◆ Data for this task ◆
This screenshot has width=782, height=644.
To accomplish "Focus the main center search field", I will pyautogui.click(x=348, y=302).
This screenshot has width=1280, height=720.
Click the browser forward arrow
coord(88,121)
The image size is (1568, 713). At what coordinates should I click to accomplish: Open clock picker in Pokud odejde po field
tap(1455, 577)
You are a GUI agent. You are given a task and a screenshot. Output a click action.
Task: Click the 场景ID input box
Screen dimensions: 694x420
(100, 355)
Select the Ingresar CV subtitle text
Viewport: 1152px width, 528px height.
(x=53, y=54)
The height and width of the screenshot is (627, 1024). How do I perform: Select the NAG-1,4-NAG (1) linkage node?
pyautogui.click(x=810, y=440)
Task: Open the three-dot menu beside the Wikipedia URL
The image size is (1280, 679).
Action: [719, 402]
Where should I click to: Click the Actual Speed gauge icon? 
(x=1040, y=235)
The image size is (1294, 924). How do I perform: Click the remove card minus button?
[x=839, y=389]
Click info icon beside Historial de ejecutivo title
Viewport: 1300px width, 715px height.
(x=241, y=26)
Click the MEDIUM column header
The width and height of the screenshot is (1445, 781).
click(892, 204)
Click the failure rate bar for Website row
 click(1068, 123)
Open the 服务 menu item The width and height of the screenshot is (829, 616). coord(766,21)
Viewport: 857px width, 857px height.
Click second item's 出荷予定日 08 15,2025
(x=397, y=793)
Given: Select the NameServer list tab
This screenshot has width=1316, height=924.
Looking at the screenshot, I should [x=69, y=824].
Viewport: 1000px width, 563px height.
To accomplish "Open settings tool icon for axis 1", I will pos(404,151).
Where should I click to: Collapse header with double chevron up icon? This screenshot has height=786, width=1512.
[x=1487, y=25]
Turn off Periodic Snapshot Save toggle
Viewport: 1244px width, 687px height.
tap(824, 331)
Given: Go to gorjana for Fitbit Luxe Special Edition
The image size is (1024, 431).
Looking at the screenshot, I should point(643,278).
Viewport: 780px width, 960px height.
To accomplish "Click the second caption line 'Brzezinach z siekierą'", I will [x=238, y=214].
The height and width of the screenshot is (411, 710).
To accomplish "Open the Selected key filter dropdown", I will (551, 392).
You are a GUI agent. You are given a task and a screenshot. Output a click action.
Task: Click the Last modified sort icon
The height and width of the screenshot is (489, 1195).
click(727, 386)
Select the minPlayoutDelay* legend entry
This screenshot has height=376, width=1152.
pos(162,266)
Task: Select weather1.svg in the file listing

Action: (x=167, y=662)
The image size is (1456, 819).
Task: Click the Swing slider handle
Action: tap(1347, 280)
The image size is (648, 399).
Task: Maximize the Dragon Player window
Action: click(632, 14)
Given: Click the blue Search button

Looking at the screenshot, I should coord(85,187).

◆ Exercise prompt ◆
I would like the records restated exactly, with every line intact.

◆ Answer section ◆
This screenshot has width=782, height=644.
To accomplish "Focus the main center search field", I will pyautogui.click(x=348, y=302).
This screenshot has width=1280, height=720.
Click the browser forward arrow
coord(88,121)
The image size is (1568, 713). At what coordinates should I click to accomplish: Open clock picker in Pokud odejde po field
tap(1455, 577)
You are a GUI agent. You are given a task and a screenshot. Output a click action.
Task: Click the 场景ID input box
Screen dimensions: 694x420
(100, 355)
Select the Ingresar CV subtitle text
Viewport: 1152px width, 528px height.
(x=53, y=54)
The height and width of the screenshot is (627, 1024). How do I perform: Select the NAG-1,4-NAG (1) linkage node?
pyautogui.click(x=810, y=440)
Task: Open the three-dot menu beside the Wikipedia URL
The image size is (1280, 679).
Action: [719, 402]
Where should I click to: Click the Actual Speed gauge icon? 
(x=1040, y=235)
The image size is (1294, 924). How do I perform: Click the remove card minus button?
[x=839, y=389]
Click info icon beside Historial de ejecutivo title
Viewport: 1300px width, 715px height.
(x=241, y=26)
Click the MEDIUM column header
The width and height of the screenshot is (1445, 781).
click(892, 204)
Click the failure rate bar for Website row
 click(1068, 123)
Open the 服务 menu item The width and height of the screenshot is (829, 616). coord(766,21)
Viewport: 857px width, 857px height.
Click second item's 出荷予定日 08 15,2025
(x=397, y=793)
Given: Select the NameServer list tab
This screenshot has width=1316, height=924.
Looking at the screenshot, I should [x=69, y=824].
Viewport: 1000px width, 563px height.
To accomplish "Open settings tool icon for axis 1", I will pos(404,151).
Where should I click to: Collapse header with double chevron up icon? This screenshot has height=786, width=1512.
[x=1487, y=25]
Turn off Periodic Snapshot Save toggle
Viewport: 1244px width, 687px height.
tap(824, 331)
Given: Go to gorjana for Fitbit Luxe Special Edition
The image size is (1024, 431).
Looking at the screenshot, I should point(643,278).
Viewport: 780px width, 960px height.
To accomplish "Click the second caption line 'Brzezinach z siekierą'", I will [x=238, y=214].
The height and width of the screenshot is (411, 710).
To accomplish "Open the Selected key filter dropdown", I will (551, 392).
You are a GUI agent. You are given a task and a screenshot. Output a click action.
Task: Click the Last modified sort icon
The height and width of the screenshot is (489, 1195).
click(727, 386)
Select the minPlayoutDelay* legend entry
This screenshot has height=376, width=1152.
pos(162,266)
Task: Select weather1.svg in the file listing

Action: (x=167, y=662)
The image size is (1456, 819).
Task: Click the Swing slider handle
Action: tap(1347, 280)
The image size is (648, 399).
Task: Maximize the Dragon Player window
Action: click(632, 14)
Given: Click the blue Search button

Looking at the screenshot, I should coord(85,187).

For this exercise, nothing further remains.